> [Task statement]:
Each record, minus any picture, should be returned exactly as written.

-------------------------

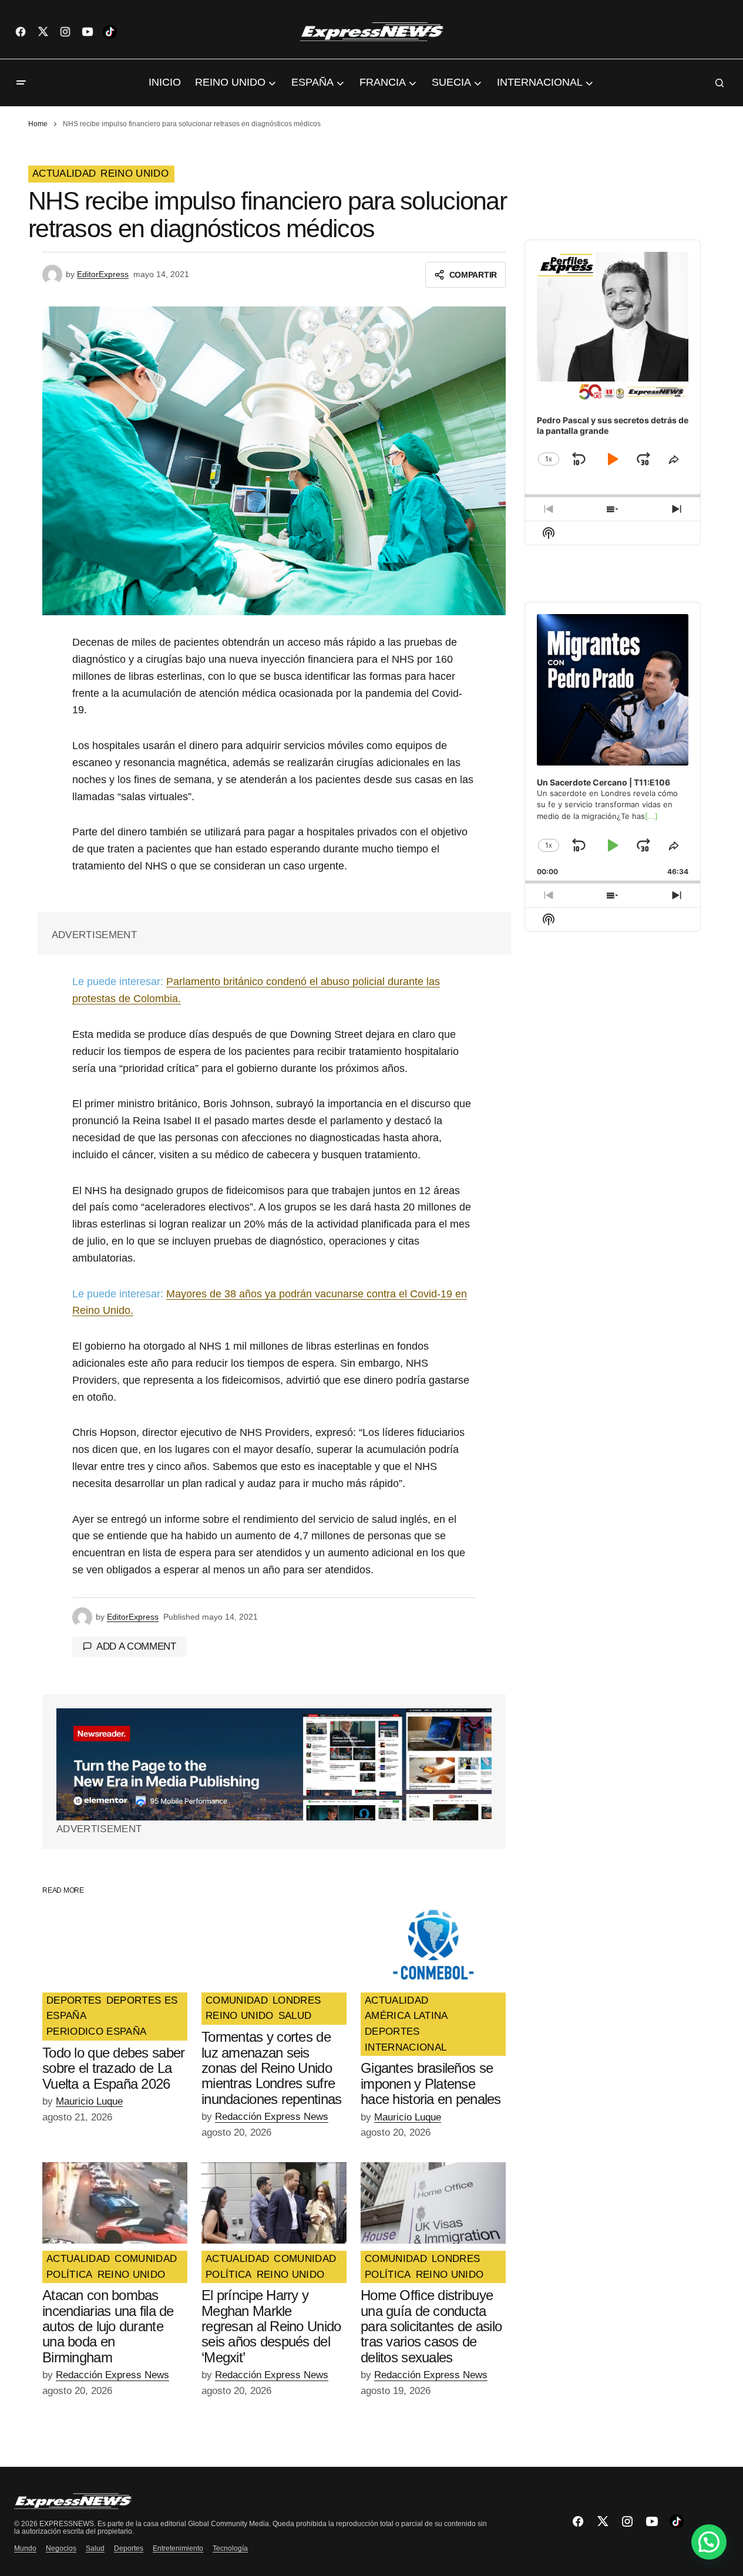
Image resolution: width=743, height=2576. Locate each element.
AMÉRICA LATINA (406, 2016)
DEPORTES (74, 2000)
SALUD (295, 2016)
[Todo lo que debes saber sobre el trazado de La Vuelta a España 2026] (114, 1944)
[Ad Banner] (274, 1764)
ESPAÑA (66, 2016)
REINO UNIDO (134, 173)
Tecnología (230, 2548)
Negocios (61, 2548)
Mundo (25, 2548)
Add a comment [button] (136, 1646)
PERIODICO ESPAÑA (96, 2032)
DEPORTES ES (142, 2000)
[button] (21, 83)
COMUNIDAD (237, 2000)
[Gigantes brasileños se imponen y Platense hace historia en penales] (433, 1944)
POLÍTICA (69, 2275)
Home (38, 124)
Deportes (128, 2548)
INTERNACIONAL (405, 2047)
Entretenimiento (178, 2548)
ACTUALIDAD (64, 173)
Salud (95, 2548)
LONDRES (297, 2000)
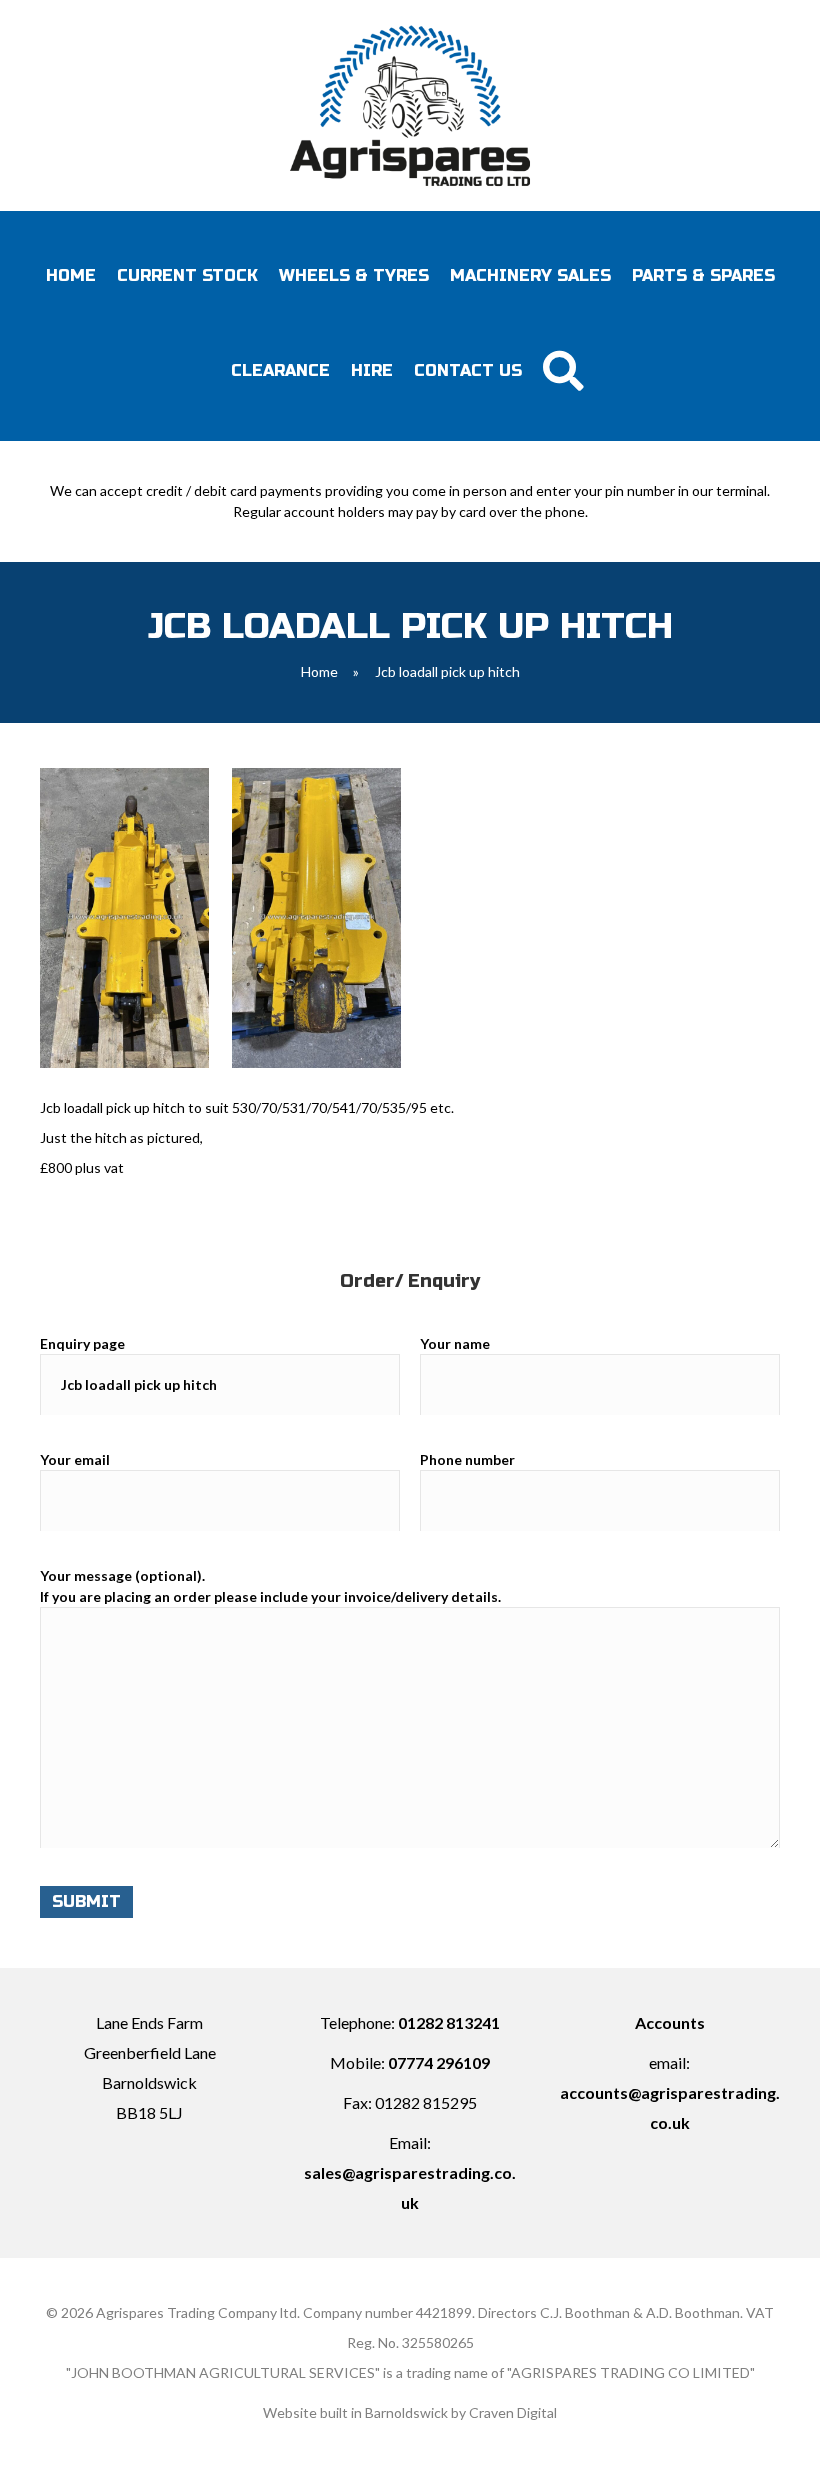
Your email (75, 1459)
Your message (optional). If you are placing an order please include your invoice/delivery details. (270, 1585)
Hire (372, 370)
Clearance (280, 370)
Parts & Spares (703, 275)
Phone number (467, 1459)
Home (71, 275)
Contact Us (468, 370)
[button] (567, 371)
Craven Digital (513, 2412)
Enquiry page (82, 1343)
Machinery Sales (530, 275)
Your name (455, 1343)
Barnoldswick (406, 2412)
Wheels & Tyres (354, 275)
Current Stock (187, 275)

-------------------------

> [Answer section]:
Image resolution: width=743, height=2576. Locate each element.
AMÉRICA LATINA (406, 2016)
DEPORTES (74, 2000)
SALUD (295, 2016)
[Todo lo que debes saber sobre el trazado de La Vuelta a España 2026] (114, 1944)
[Ad Banner] (274, 1764)
ESPAÑA (66, 2016)
REINO UNIDO (134, 173)
Tecnología (230, 2548)
Negocios (61, 2548)
Mundo (25, 2548)
Add a comment [button] (136, 1646)
PERIODICO ESPAÑA (96, 2032)
DEPORTES ES (142, 2000)
[button] (21, 83)
COMUNIDAD (237, 2000)
[Gigantes brasileños se imponen y Platense hace historia en penales] (433, 1944)
POLÍTICA (69, 2275)
Home (38, 124)
Deportes (128, 2548)
INTERNACIONAL (405, 2047)
Entretenimiento (178, 2548)
ACTUALIDAD (64, 173)
Salud (95, 2548)
LONDRES (297, 2000)
Your email (75, 1459)
Your message (optional). If you are placing an order please include your invoice/delivery details. (270, 1585)
Hire (372, 370)
Clearance (280, 370)
Parts & Spares (703, 275)
Phone number (467, 1459)
Home (71, 275)
Contact Us (468, 370)
[button] (567, 371)
Craven Digital (513, 2412)
Enquiry page (82, 1343)
Machinery Sales (530, 275)
Your name (455, 1343)
Barnoldswick (406, 2412)
Wheels & Tyres (354, 275)
Current Stock (187, 275)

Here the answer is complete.